Keywords

10.1 Introduction

For over half a century, clustering algorithms have generated massive research interest due to the number of problems they can cover and solve. As an example [1], the authors use clustering to group planets, animals, etc. The main reason for the popularity of clustering algorithms is that they belong to unsupervised learning and hence do not require manual data labeling, in contrast to supervised learning, which can require the cooperation of many people who often disagree on labels. As an example one can even mention Pluto, the celestial body no longer considered a planet as of 2006. The advantage of using unsupervised over supervised learning is that rather than relying on human understanding and labeling, clustering algorithms rely purely on the objective properties of the entities in question. A good clustering algorithm survey can be found in [2].

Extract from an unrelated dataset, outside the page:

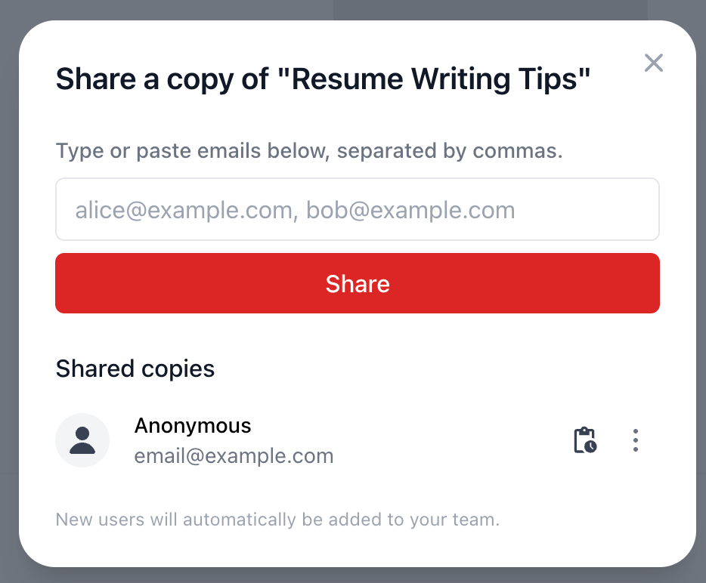Show more actions via vertical ellipsis icon
Image resolution: width=706 pixels, height=583 pixels.
click(x=635, y=440)
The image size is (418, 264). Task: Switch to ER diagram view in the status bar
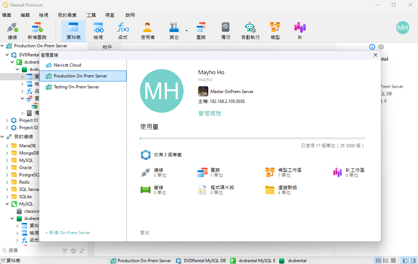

The largest obstacle for clustering algorithms is finding the optimal number of clusters. Some results on this topic can be found in [3], where the authors compare several algorithms on two to five distinct, non-overlapping clusters. As another example, one can mention [4], where the authors use a silhouette coefficient (c.f. [5]) to determine the optimal number of clusters.

In this study, we construct three theoretical datasets: one with clusters that are clearly defined, a second with clusters that have randomly generated mistakes and last but not least clusters which have majority of features noisy. We then show that the algorithm introduced in this chapter converges to the expected number of clusters for all three examples.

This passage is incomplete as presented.